Background: Endometrial carcinoma is one of the most common gynecological malignancies worldwide. Histological grading plays a crucial role in determining tumor aggressiveness, recurrence risk, treatment planning, and survival outcomes. Although tumor stage remains the most powerful prognostic factor, grade provides additional prognostic information, especially in early-stage disease.
Objective: To evaluate the association between histological grading and survival outcomes in patients with endometrial carcinoma.

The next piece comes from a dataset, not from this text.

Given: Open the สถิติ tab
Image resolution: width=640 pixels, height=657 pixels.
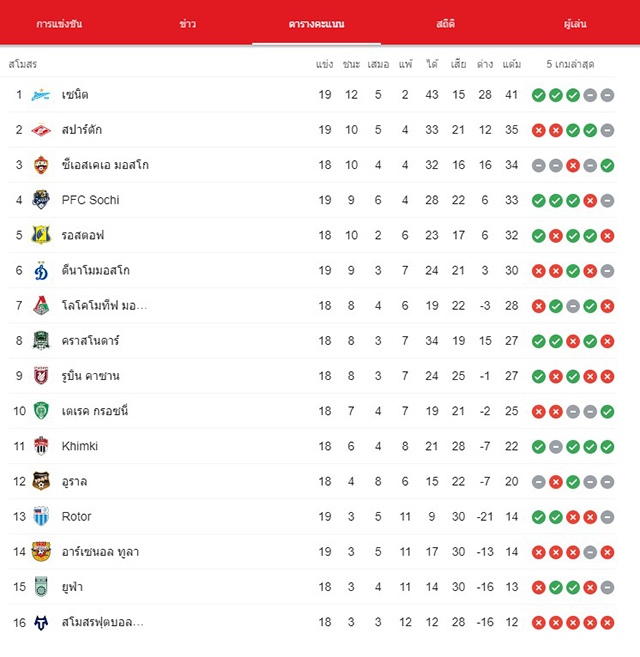Looking at the screenshot, I should (445, 24).
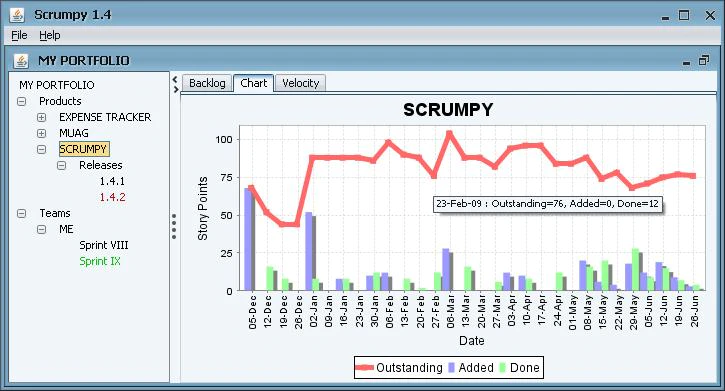
Task: Restore the MY PORTFOLIO internal frame
Action: coord(704,61)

Materials and Methods: A retrospective observational study was conducted on 180 histopathologically confirmed cases of endometrial carcinoma diagnosed over five years. Tumors were evaluated for histological type, grade, depth of myometrial invasion, lymphovascular invasion, cervical stromal involvement, lymph node metastasis, and recurrence. Survival outcomes were analyzed according to tumor grade.
Results: Endometrioid adenocarcinoma was the most common histological type, accounting for 82.2% of cases. Grade 1 tumors constituted 38.9%, Grade 2 tumors 34.4%, and Grade 3 tumors 26.7%. Higher histological grade was significantly associated with deep myometrial invasion, lymphovascular invasion, lymph node metastasis, recurrence, and reduced overall survival. Five-year survival was highest in Grade 1 tumors and lowest in Grade 3 tumors.
Conclusion: Histological grading is a significant prognostic parameter in endometrial carcinoma. Higher tumor grade correlates with aggressive pathological features and poorer survival outcomes. Accurate grading should be routinely incorporated into pathology reporting to guide risk stratification and treatment planning.